Un sponsor pas comme les autres
Devenue la première équipe à arborer une loi comme sponsor -la loi 58-2017 relative à l’élimination de la violence à l’égard des femmes- le Club Féminin de Carthage a innové en intégrant la dimension sociétale au marketing sportif.
Le site 58-2017.tn permettant d’avoir accès (dans un format pensé pour les réseaux sociaux) aux articles les plus importants relatifs à la protection de la femme contre la violence physique, morale ainsi que les discriminations économiques, est désormais fièrement porté par les Carthaginoises depuis la dernière finale de Super Coupe de Tunisie (remportée 3-0 devant le CSS, ndlr) .
La génèse du Projet
Initiateur du Projet, le Creative Director Mehdi Lamloum nous a déclaré : « Je pensais au sujet de la violence à l’encontre des femmes depuis un certain temps à cause des évènements dans le pays, notamment la recrudescence de la violence dans les médias… Je me suis demandé comment créer un concept qui puisse connecter la cause et le club. L’idée du sponsor loi est née de là ; ça n’a pas nécessité beaucoup de moyens mais surtout de la bonne volonté. Le Bureau Directeur du CFC a été très coopératif et le fait que le club soit autant tourné vers la communication et le digital a aidé à la concrétisation rapide du Projet »

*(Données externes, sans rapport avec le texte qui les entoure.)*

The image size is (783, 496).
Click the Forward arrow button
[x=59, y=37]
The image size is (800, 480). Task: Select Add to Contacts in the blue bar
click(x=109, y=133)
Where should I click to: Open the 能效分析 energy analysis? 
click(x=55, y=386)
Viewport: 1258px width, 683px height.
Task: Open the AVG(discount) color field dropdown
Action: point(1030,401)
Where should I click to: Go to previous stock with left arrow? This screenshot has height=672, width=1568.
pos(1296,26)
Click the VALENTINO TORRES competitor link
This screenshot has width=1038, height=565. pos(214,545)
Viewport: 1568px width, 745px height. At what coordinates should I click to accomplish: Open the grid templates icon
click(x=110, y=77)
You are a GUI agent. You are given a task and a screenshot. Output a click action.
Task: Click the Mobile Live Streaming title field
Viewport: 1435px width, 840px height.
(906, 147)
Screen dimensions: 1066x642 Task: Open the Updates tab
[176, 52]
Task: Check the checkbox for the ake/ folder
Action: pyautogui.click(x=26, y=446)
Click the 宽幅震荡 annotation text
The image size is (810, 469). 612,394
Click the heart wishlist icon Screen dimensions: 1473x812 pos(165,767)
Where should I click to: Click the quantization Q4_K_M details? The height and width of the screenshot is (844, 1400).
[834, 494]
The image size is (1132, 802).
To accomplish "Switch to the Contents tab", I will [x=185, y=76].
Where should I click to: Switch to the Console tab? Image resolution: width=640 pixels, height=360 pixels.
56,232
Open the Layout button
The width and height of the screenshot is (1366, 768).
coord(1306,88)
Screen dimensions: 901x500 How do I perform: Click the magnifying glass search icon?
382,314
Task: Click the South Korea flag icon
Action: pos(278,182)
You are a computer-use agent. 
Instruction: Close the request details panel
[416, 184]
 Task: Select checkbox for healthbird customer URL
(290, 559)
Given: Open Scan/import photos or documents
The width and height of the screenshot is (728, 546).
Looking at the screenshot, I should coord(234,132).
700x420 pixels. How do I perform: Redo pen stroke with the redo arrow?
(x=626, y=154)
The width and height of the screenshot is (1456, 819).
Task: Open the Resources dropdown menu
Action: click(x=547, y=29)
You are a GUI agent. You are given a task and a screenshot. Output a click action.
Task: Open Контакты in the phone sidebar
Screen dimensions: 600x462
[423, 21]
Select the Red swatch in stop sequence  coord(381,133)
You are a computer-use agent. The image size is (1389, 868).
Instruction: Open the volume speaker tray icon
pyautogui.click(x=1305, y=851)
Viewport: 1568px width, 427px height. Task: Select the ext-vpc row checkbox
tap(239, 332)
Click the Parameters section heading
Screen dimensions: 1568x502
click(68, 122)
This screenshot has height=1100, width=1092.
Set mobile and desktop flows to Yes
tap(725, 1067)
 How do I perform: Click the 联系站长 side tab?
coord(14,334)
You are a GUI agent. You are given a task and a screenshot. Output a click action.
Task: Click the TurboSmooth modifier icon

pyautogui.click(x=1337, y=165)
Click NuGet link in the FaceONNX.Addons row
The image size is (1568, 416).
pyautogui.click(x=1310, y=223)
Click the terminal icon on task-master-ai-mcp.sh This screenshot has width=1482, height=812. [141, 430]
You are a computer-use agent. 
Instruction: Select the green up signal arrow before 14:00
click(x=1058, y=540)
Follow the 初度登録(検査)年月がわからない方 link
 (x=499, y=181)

Pour Dr Khaled Ben Amor, porte-parole et co-fondateur du club, le rayonnement sportif et la très belle image que renvoie le CFC a grandement contribué à ce « matching » et permis au club de fêter différemment son 10ème anniversaire. Cet ancien handballeur international junior nous a même, dans ce sens, fait part de possibles collaborations dans le futur autour du thème du sport et de l’activité scolaire.
Nous lui avons par ailleurs posé ces quelques questions auxquelles il a répondu avec entrain et lucidité :
Ettachkila : Bonjour Dr Ben Amor. Le CFC a à la fois été auréolé d’une nouvelle Super Coupe de Tunisie, fait parler de lui à l’international et fêté son 10e anniversaire. Par quoi devons-nous commencer par vous féliciter ?
Dr Khaled Ben Amor : Bonjour et merci beaucoup pour cette invitation. Au fait, c’est une occasion qui est venue couronner un tout : nous avons choisi de fêter différemment notre 10e anniversaire en optant pour un sponsor en adéquation avec nos valeurs et ce succès sportif s’inscrit dans la tradition d’excellence de notre jeune club qui a déjà remporté la bagatelle de 18 titres en 10 ans. Nous avons par ailleurs joué toutes les finales africaines depuis 2014 en en remportant deux après près de trois décennies de disette pour le volley féminin tunisien.
En plus de cette réussite sportive, notre club, qui a été fondé dans l’optique de sauver le sport féminin tunisien menacé de disparition en 2011, est également impliqué dans le développement social et scolaire en assumant un rôle éducatif et social.
Ettachkila : Comment cela se traduit-il au quotidien ?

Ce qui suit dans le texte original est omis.